Waterfurnace pond-loop winter problems
Last May I installed a 5-ton Waterfurnace for my 3000 sq.ft. home with a pond loop. The pond is 6ft deep and 120'x60'. We live in southwest Michigan (hort. zone 6a). Cooling last summer was great, no problems at all. This winter is a disaster. The system goes into "fault" mode almost every day, sometimes more than once per day, and we can't get the temperature above 66 degrees. When the system is in the "fault" mode the compressor is turned off and the auxiliary electric heat runs by default. I shudder to think what my electric bill will be.
This autumn I got concerned about whether the system would heat enough in the winter and asked my dealer whether I should install a supplementary ground loop - he said no, we should be fine. I unfortunately did not know enough to turn the desuperheater off and I left a windmill-driven bubbler in the pond. The dealer's service man said that I should turn them both off (I did) but no improvement. He said that the coils are probably encased in ice and we may just have to wait until warmer weather melts the ice. Does this sound right? Is this system functioning correctly? Thanks
The dealer sounds correct as far as the coils are incased in ice. This will surely decrease your capacity. I think you are going to have to install some form of groundloop which is below the frostline. The available energy that you can transfer into your home is proportional to the temperature and energy that is available in the loop.
Under an ice cover in the winter, ponds can maintain approximately 39oF throughout. This is due to the density characteristics of water. Water has a maximum density at 39oF. As water becomes colder the density increases, thus the colder water falls to the bottom. The water closest to the ground is then warmed and rises. This creates a natural convection current of constantly rising warmer water and falling colder water. When the water approaches the freezing point its density decreases significantly and the icy water will then rise and insulate the convecting water below. This is why pond aerators should never be used in cold weather.
WaterFurnace International, Inc.
what is the frost depth where you are?
how deep is your loop? How thick is the ice on the pond"

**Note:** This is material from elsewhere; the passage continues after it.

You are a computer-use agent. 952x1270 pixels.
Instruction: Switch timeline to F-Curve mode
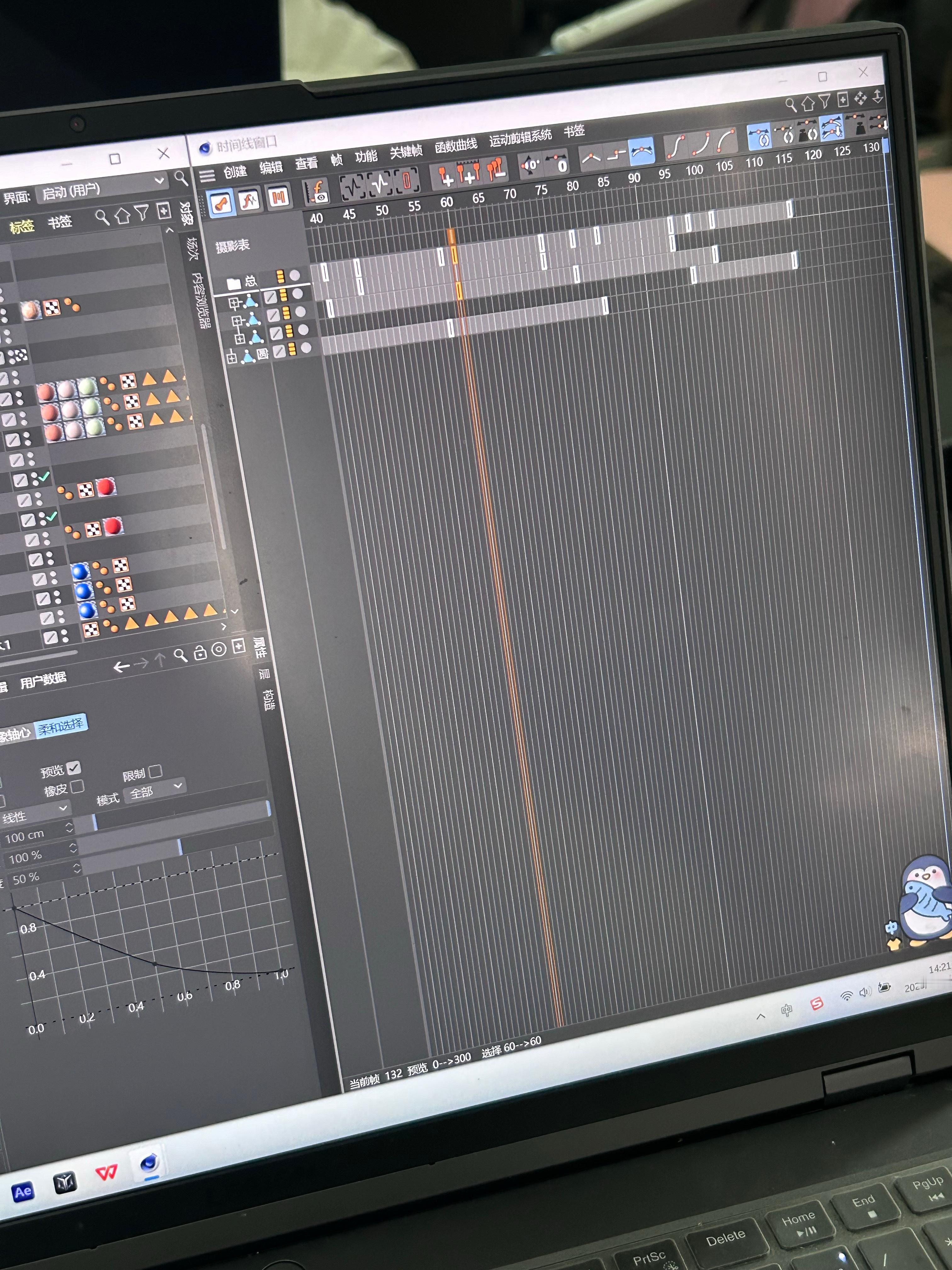click(x=250, y=200)
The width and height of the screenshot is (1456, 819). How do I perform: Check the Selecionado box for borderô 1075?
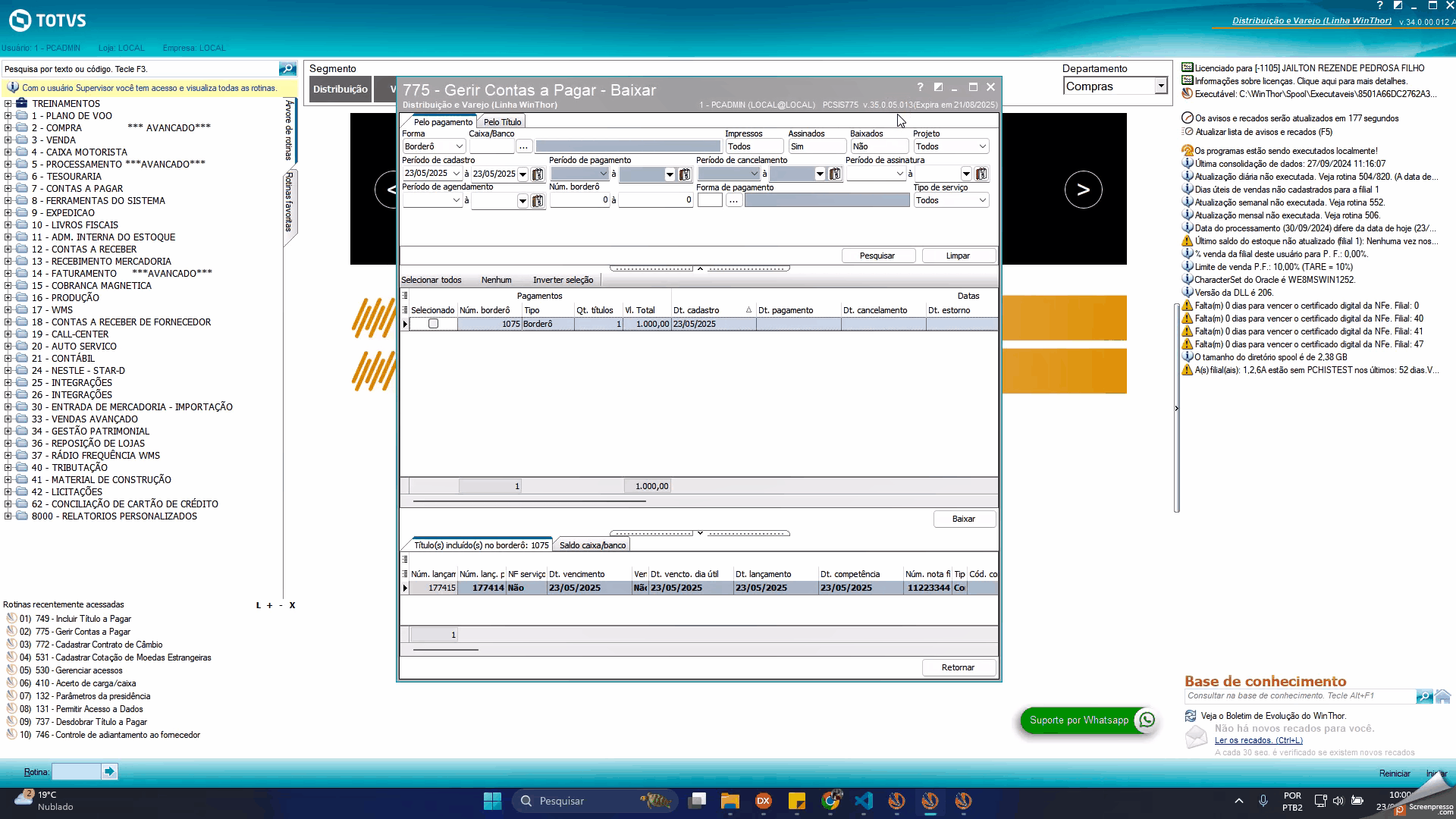click(433, 324)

If near the bottom and frost depth higher than 4 ft or so it would take 6000 hours to freeze the entire pond solid, by that time it is summer. However, if loop higher than frost depth, you 'may' have ice, otherwise, like WF implies due to convection currents, iced loop unlikely.
pond loop issues
A couple of simple questions before assuming the worst.
1. Are your faults "waterflow or low pressure"?

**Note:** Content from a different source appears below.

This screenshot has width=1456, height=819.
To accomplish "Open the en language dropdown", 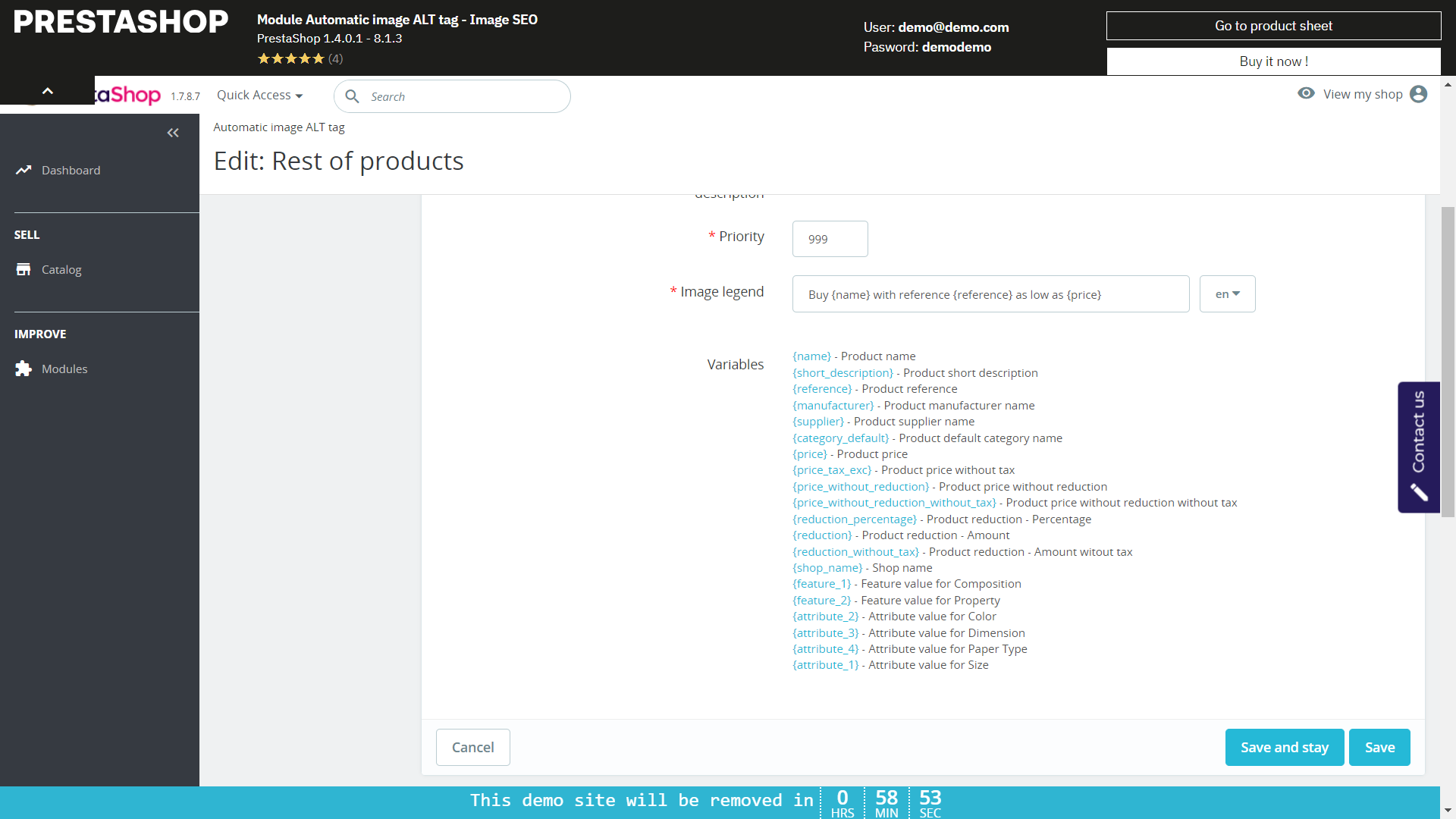I will [1227, 294].
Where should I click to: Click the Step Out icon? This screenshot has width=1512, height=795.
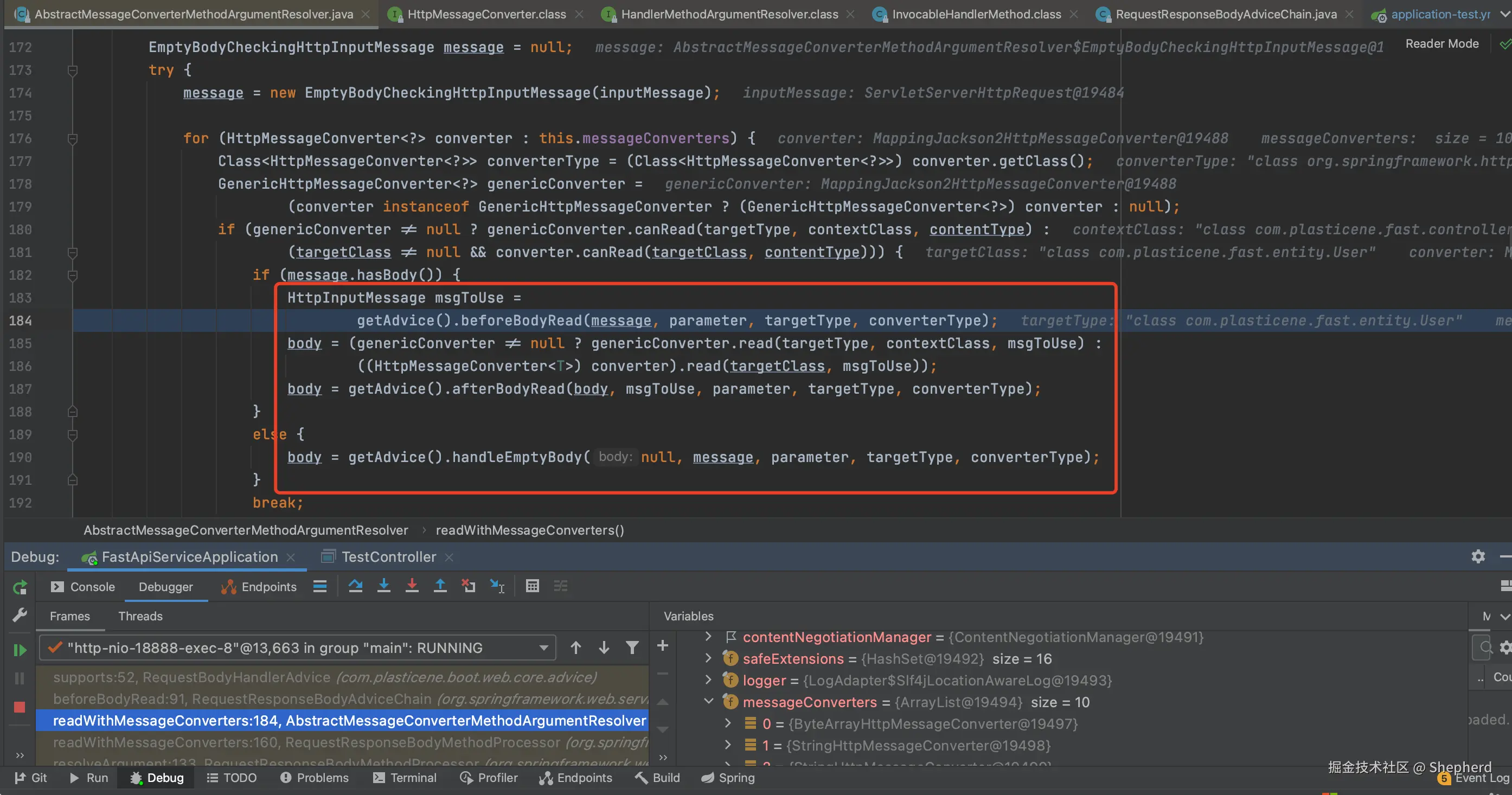click(x=440, y=586)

2. Did the installer check the freezepoint of the solution in your loop and what is the incoming temperature of your loop? Unless the loop is coming in below 26 degrees or not protected to 15 degrees, you should not be getting the above faults. Incoming temps this low hurt efficiency a lot but should not be faulting the unit. Incoming temps below 26 degrees are definitely a problem.

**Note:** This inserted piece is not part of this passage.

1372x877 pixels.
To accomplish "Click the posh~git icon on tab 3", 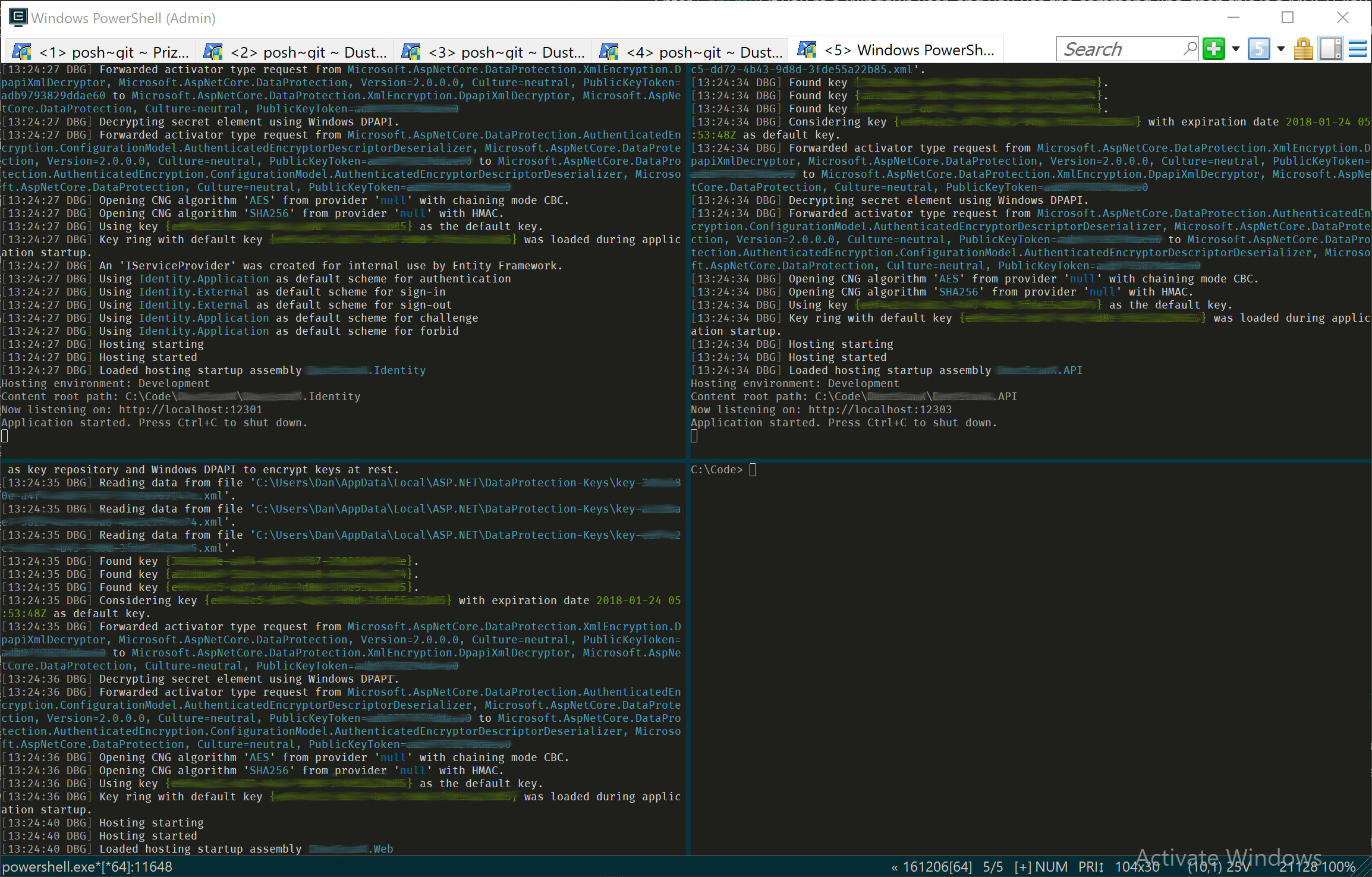I will tap(412, 52).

3. Don't want to miss the easy one. Did they set your system to closed loop?
4. Another possibility for a waterflow fault is if the unit is running a little low on refrigerant. Have them check this also. good luck.
I agree these questions have to be answered first. We use ethanol up here and my last two calls were incorrect mixture. Loops are running cold this year. I live in a hor. zone five and we never put in a lake loop unless we get 8 feet. The good news is if it turns out to be not enough loop then it can be fixed without digging.
Originally Posted by notquiteamish63
We set our closed loop systems to 20-22% glycol, that'll protect you down to 17-20 degrees freeze protection. If your loop was encased in ice you should be seeing frost on the well pipes in the house.
Thats a puddle not a pond
This sounds like a case of to little pond for to big of a loop.
I put a loop in a pond three times as deep and I have still been seeing really cold entering water temps. I think that the design of the pond loop needs to be tweaked because I added two extra coils to my loop just because cost wasn't a big issue.
I'm not confident that a pond at this depth would accomadate any size loop. And I definitly think that the bubbler taxed the whole loop system beyond recovery for this heating cycle.
Hopefully your geo contractor will work with you to resolve this issue. He probably was going on your information of the ponds depth, because I know that I rarely will measure a ponds depth if the homeowner seems to know the dimensions
I can't imagine how your furnace wouldn't keep your house above 66 if you were decently insulated. Do you know what that situation is like. Rent a hopper from lows and blow it in whereever you can. Also check to see if your third stage heat dip switch has been switched off. There are some instances where a little backup heat will be cheaper than a taxed loop.